Antes de explorarmos a pergunta, é importante ter em mente o foco da Lei 8009/90[1], a qual dispõe sobre a impenhorabilidade do bem de família. Referida lei não visa proteger o devedor contra dívidas de qualquer natureza, mas sim, a proteção da entidade familiar, considerando impenhorável o único imóvel utilizado pelo casal ou pela entidade familiar para moradia permanente.
Entretanto, como toda regra comporta exceção, o artigo 3º da chamada lei do Bem de Família prevê algumas delas, possibilitando o afastamento da impenhorabilidade quando a execução (cobrança da dívida) for promovida:
Pois bem, em uma ação de cobrança[2], o Superior Tribunal de Justiça precisou se pronunciar sobre a seguinte controvérsia que não está prevista na lei:
É aplicável a exceção legal “crédito decorrente do financiamento destinado à construção ou à aquisição do imóvel “para crédito decorrente da prestação de serviços de reforma e decoração residencial?

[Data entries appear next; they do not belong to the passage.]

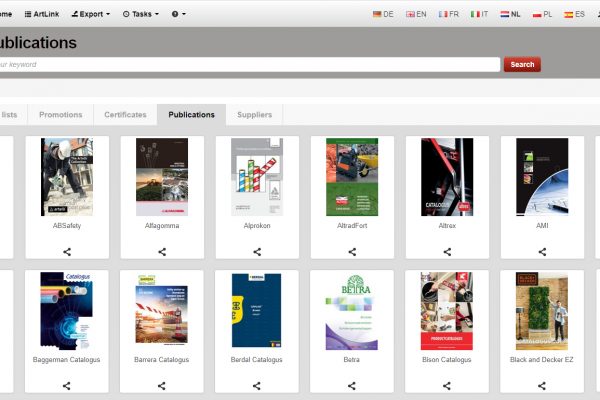Switch to the Promotions tab
600x400 pixels.
(x=60, y=115)
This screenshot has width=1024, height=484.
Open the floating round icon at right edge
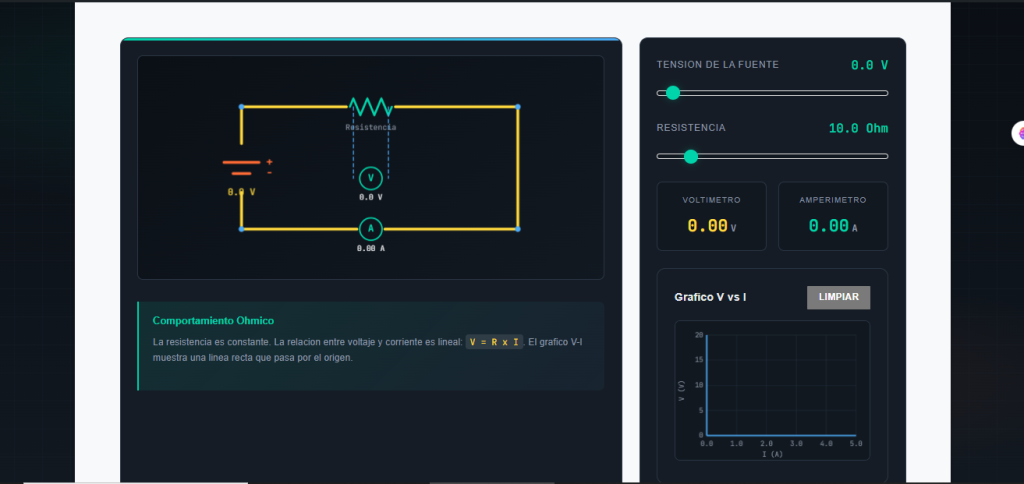coord(1019,133)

Foi consignado no julgamento que as hipóteses de exceção à impenhorabilidade do bem de família devem ser interpretadas restritivamente, entretanto, “isso não significa que o julgador, no exercício de interpretação do texto, fique restrito à letra da lei”.

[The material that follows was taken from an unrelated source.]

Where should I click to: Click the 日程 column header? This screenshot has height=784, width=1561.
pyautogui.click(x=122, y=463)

Nesse sentido, ponderou-se que, na prática, a reforma traz melhorias e valorização do imóvel, e, por certo, a ausência de ressarcimento do prestador de serviço enseja o enriquecimento ilícito do contratante devedor.
Adicionalmente, o objetivo da norma foi proibir que o devedor se proteja na lei da impenhorabilidade do bem de família para evitar a cobrança de dívida contraída para aquisição, construção ou reforma do próprio imóvel.
Em outras palavras, destacou-se que a “preocupação do legislador é impedir a deturpação do benefício legal, vindo a ser utilizado como artifício para viabilizar a aquisição, melhoramento, uso, gozo e/ou disposição do bem de família sem nenhuma contrapartida.”
Vimos, portanto, que na prática estivemos diante de situação na qual se apôs frente a frente o instituto do bem de família, que procura garantir um mínimo de dignidade e segurança à entidade familiar, e a configuração do exercício irregular do direito, que acabou por permitir a penhora do imóvel.
Por fim, a controvérsia foi superada com a aplicação da exceção legal“crédito decorrente do financiamento destinado à construção ou à aquisição do imóvel“ para a hipótese de crédito decorrente da prestação de serviços de reforma e decoração residencial, diga-se, negócio jurídico que envolve o próprio imóvel. Permitida, então, a penhora do imóvel pelo profissional responsável por sua reforma, ainda que seja bem de família.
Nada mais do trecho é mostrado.